炎の中から現れたのは、彼と同じくらいの背丈を持つ大きなポケモンだった。


「あなた大丈夫?」


「あっ…はい…」


「なら良かった。にしても、一般のトレーナーにも手を出すなんて、ロケット団も落ちたものね」


彼女に睨まれた謎の男は目を見開いた。


「げっ、ヴァーラーのリーダーかよ!?こいつは無理だ、ずらかるしかねぇ!!」


「逃がすわけないでしょう!そのヒトカゲ、保護させてもらうわよ!」


彼女の大きなポケモンは、男の手元に向かって炎を吐いた。男が手にしていた端末の画面は溶け、機能は完全に停止した。


「くっ…覚えてやがれ!」


そう吐き捨てると男はそそくさと逃げ出した。


「またロケット団なんて、奴ら何か企んでるのかしら?」


「あの〜…」


「あぁ、巻き込んでしまったわね、失礼。私はチームヴァーラーのリーダー、キャンデラよ」


「あっ…レッカです…あの、ポケモンってデータなんじゃ…?」


「そうね、本当は機密事項なのだけど、お詫びも兼ねてあなたには説明するわ。このヒトカゲはシャドウポケモンといって…」


キャンデラの話を遮るように、彼女のスマートフォンへ着信が入った。


「もしもし、目白駅付近にロケット団ですって?」


彼女は数秒間レッカを見つめて、再び話し始めた。


「わかった、今から向かうわ」


キャンデラは通話を切り、ポケモンをスマートフォンへ仕舞った。


「ごめんなさい、用事が出来てしまったわ」


「はぁ…」


「あなた、自分のスマートフォンはある?」


「あっ、えっ…はい」


レッカはカバンからスマホを取り出す。


「失礼」


キャンデラは彼のスマホを受け取ると操作を始めた。しばらくすると、目の前の小さなポケモンがレッカのスマホへと吸い込まれた。
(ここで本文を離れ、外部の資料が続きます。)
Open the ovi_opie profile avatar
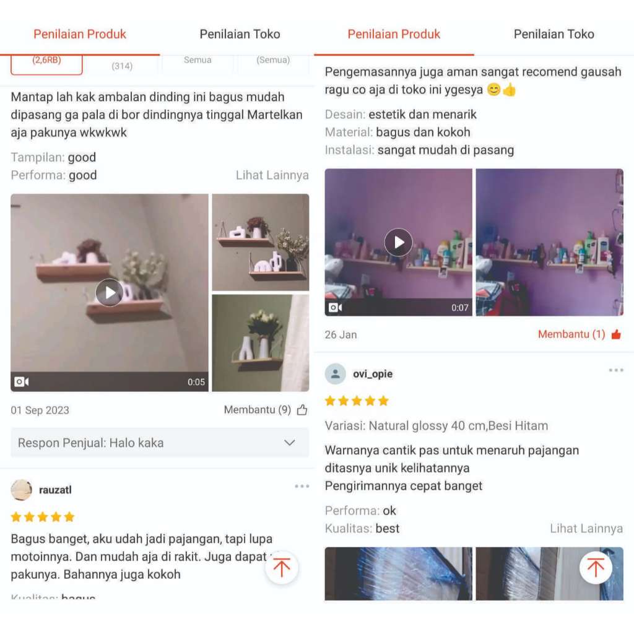 coord(335,373)
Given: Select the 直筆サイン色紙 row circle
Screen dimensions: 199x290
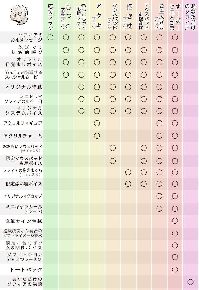Looking at the screenshot, I should pyautogui.click(x=175, y=221).
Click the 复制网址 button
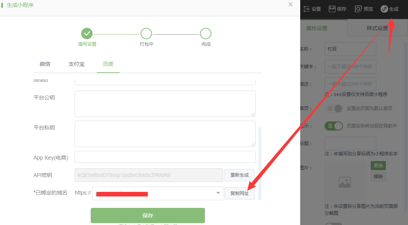The width and height of the screenshot is (408, 225). tap(239, 193)
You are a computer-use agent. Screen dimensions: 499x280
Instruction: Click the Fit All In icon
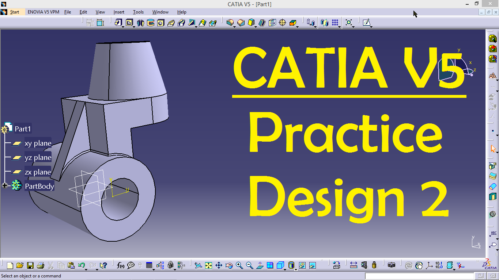tap(208, 265)
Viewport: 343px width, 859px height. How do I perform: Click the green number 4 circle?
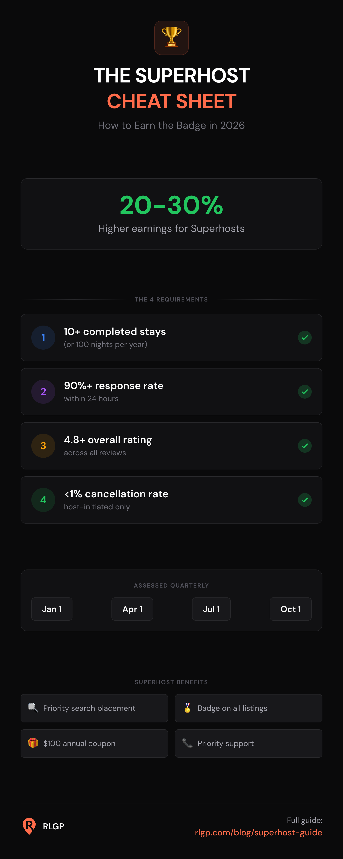click(43, 500)
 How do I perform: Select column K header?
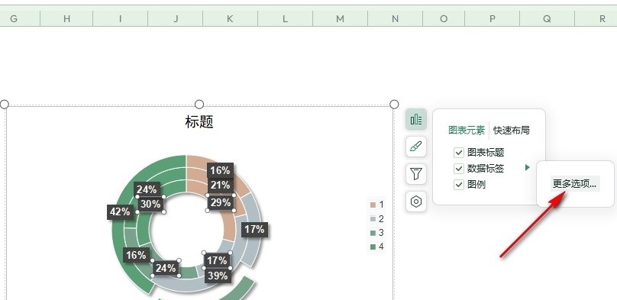pyautogui.click(x=230, y=18)
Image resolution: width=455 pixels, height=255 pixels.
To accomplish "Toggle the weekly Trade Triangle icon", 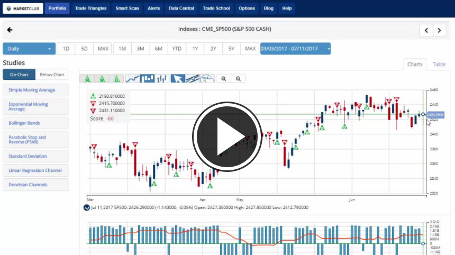I will click(102, 78).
「これでいいわ。メモの一番上に住所を添付しているから、明日以降、そこに今のヒトカゲを届けてくれるかしら?話の続きもそこで聞けるわ」


「えっ…えぇ!?」


「では失礼。その子のこと、頼んだわよ」


そう言い残すと、彼女も角を曲がり姿を消した。


「いきなり何だったんだよ…住所ってどこだ?…箱根!?」


レッカは今の出来事に困惑したまま天を仰いだ。


「行くしかないのか…帰ったらこの髪の毛切らなきゃな…」


またため息を吐き、彼は駅へと向かった。